In Cuba, the consultorio is made up of a doctor and nurse team that provides primary care services for many patients in the office and in patients’ homes (O’Hanlon and Harvey, 2017). Doctors not only conduct screenings and educate patients, but they also understand their family and social backgrounds within communities. For other complex services, physicians refer patients to local polyclinics made of integrated doctor-nurse teams that provide a wide range of services which can include pediatric, dental, eye, and behavioral health care. These clinics also often communicate directly with the patient’s family doctor to ensure appropriate follow-up. (O’Hanlon and Harvey, 2017).

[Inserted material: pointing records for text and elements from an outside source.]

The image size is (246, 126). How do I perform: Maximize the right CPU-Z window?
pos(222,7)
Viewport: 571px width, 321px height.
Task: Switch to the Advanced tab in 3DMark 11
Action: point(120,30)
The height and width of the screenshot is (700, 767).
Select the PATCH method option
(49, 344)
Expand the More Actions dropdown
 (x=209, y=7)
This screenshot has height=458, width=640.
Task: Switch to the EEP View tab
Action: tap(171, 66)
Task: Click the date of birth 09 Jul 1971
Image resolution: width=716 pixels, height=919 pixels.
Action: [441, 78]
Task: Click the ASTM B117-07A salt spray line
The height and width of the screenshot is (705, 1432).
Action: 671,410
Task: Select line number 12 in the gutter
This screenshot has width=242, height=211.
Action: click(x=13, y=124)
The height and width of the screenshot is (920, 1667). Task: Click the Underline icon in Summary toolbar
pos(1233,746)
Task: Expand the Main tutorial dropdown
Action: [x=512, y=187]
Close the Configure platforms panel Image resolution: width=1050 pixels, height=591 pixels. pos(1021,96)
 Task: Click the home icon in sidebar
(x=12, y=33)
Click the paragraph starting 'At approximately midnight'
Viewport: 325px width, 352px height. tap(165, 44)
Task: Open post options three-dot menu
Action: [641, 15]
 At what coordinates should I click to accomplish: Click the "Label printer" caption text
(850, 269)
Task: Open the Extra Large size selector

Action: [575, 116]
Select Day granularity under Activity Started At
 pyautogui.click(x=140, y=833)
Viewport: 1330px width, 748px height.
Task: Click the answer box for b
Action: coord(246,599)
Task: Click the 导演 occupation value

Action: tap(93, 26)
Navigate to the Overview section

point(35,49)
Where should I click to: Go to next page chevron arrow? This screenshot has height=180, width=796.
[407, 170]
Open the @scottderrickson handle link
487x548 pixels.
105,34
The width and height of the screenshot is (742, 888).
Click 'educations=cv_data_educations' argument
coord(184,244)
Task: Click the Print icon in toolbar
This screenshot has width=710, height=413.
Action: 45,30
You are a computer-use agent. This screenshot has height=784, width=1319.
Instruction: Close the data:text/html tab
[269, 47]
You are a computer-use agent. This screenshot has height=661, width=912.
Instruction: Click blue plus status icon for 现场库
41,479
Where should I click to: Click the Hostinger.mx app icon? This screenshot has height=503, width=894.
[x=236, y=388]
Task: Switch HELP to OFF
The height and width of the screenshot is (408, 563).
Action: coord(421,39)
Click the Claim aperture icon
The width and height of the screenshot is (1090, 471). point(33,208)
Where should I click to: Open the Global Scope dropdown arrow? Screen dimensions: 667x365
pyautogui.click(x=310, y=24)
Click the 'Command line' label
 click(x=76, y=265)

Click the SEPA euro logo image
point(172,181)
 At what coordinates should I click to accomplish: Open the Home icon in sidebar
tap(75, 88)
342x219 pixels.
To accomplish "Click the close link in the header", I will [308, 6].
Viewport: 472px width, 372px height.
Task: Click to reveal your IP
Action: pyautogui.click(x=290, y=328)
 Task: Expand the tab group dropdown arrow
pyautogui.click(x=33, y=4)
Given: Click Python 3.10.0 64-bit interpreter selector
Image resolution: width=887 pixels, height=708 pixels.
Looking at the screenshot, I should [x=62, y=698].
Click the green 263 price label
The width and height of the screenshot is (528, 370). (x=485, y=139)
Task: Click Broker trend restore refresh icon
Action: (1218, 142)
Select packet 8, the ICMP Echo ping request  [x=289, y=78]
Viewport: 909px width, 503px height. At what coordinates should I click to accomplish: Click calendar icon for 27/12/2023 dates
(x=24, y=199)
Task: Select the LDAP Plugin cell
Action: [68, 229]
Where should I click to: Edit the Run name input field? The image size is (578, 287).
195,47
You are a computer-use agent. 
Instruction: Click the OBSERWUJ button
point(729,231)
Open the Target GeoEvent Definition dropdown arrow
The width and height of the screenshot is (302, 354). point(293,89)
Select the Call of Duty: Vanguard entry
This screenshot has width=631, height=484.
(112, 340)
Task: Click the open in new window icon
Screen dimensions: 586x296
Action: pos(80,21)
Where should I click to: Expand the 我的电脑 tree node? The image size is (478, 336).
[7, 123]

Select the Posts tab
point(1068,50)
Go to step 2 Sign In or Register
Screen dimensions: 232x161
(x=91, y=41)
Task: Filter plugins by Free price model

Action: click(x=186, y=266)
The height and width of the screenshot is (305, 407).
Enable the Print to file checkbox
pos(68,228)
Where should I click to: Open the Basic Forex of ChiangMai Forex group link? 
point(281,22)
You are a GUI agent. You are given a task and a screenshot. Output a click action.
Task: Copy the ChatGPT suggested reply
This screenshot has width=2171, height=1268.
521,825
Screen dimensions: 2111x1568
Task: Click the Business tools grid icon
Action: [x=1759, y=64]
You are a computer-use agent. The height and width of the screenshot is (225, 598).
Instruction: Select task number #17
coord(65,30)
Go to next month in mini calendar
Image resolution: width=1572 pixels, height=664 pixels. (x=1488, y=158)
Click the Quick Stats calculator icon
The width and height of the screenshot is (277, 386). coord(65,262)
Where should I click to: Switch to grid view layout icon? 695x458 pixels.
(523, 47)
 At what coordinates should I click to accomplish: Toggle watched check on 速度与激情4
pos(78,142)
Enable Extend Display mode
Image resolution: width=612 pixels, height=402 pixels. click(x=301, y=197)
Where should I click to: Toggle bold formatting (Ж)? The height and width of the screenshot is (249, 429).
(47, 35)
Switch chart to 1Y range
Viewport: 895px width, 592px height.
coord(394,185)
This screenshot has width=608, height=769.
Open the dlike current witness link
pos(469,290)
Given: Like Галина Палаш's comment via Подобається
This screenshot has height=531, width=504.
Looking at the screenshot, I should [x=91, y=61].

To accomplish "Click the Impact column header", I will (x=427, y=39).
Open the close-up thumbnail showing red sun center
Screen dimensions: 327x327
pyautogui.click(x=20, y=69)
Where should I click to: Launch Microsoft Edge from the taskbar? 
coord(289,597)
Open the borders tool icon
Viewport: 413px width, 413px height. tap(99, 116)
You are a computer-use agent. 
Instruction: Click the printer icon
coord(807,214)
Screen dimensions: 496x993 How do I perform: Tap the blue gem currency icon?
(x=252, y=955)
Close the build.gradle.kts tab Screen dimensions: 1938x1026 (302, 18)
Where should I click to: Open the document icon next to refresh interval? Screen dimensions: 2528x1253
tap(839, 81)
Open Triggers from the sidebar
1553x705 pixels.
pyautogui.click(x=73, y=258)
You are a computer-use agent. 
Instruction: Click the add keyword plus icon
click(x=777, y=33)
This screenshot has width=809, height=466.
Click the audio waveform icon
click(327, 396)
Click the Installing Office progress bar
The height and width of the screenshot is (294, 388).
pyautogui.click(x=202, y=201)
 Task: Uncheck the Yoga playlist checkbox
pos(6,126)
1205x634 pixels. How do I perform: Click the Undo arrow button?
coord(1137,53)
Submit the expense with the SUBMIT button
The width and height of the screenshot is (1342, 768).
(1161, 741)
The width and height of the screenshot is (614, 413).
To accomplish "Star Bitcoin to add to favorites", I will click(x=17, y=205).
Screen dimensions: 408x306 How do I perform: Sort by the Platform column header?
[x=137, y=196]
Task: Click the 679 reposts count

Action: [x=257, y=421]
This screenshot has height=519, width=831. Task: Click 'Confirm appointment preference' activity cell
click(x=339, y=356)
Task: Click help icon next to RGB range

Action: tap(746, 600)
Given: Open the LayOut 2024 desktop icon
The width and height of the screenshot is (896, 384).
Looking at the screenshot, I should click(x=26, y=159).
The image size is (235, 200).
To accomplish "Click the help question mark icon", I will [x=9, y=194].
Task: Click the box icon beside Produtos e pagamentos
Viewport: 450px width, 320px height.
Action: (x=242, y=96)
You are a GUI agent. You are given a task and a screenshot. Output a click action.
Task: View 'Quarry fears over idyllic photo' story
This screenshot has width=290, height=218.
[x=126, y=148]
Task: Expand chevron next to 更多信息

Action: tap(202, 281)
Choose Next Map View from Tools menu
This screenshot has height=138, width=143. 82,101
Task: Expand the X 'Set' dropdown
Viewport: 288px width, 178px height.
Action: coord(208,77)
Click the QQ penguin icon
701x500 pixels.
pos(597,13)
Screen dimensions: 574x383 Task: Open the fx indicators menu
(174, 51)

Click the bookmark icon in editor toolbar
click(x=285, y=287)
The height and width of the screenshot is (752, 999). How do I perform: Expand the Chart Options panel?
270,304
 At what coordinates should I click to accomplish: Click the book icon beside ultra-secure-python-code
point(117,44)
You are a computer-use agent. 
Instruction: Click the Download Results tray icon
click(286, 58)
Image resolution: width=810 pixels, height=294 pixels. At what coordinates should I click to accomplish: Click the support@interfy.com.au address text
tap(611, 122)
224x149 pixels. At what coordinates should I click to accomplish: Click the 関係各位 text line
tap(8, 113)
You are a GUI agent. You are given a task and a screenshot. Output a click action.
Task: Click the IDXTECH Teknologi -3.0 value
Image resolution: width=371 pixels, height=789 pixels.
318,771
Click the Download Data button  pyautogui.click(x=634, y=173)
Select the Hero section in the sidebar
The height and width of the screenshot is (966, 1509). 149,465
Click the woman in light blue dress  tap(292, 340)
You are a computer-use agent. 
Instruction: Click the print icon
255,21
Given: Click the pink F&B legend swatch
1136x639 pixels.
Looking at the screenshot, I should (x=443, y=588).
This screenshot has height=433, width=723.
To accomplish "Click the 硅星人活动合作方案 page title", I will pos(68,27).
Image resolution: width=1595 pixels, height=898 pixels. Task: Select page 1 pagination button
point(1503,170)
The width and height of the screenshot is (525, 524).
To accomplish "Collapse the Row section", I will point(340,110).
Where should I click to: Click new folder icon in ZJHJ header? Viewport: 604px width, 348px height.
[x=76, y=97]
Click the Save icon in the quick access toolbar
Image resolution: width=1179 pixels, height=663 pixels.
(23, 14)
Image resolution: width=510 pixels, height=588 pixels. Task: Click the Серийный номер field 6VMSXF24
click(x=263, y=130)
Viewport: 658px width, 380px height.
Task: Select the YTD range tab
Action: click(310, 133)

The ability to care for the needs of all the citizens within a polyclinic relies on the knowledge and efforts of the staff, which starts by prioritizing these ideals in the medical education system in Cuba. All medical students enter a six-year training which starts right from high school and are educated as primary care providers. After this, the students who want to specialize go on to get a graduate degree. While some U.S. medical students typically acquire some basic epidemiological knowledge during their education, the health care and education systems in Cuba both stress that it is the doctors’ role to promote public health and that it is their obligation to address these health care disparities and inequalities that they often see (O’Hanlon and Harvey, 2017).

The United States still only has a small amount of medical schools that are looking to expand the doctors’ role in the understanding and addressing social determinants of health (O’Hanlon and Harvey, 2017). It will require the US medical system to integrate this perspective into the teaching of primary care in order to achieve affordable, high-quality health care that improves population health. Lessons from the approach in Cuba would help the United States achieve better results with less (O’Hanlon and Harvey, 2017).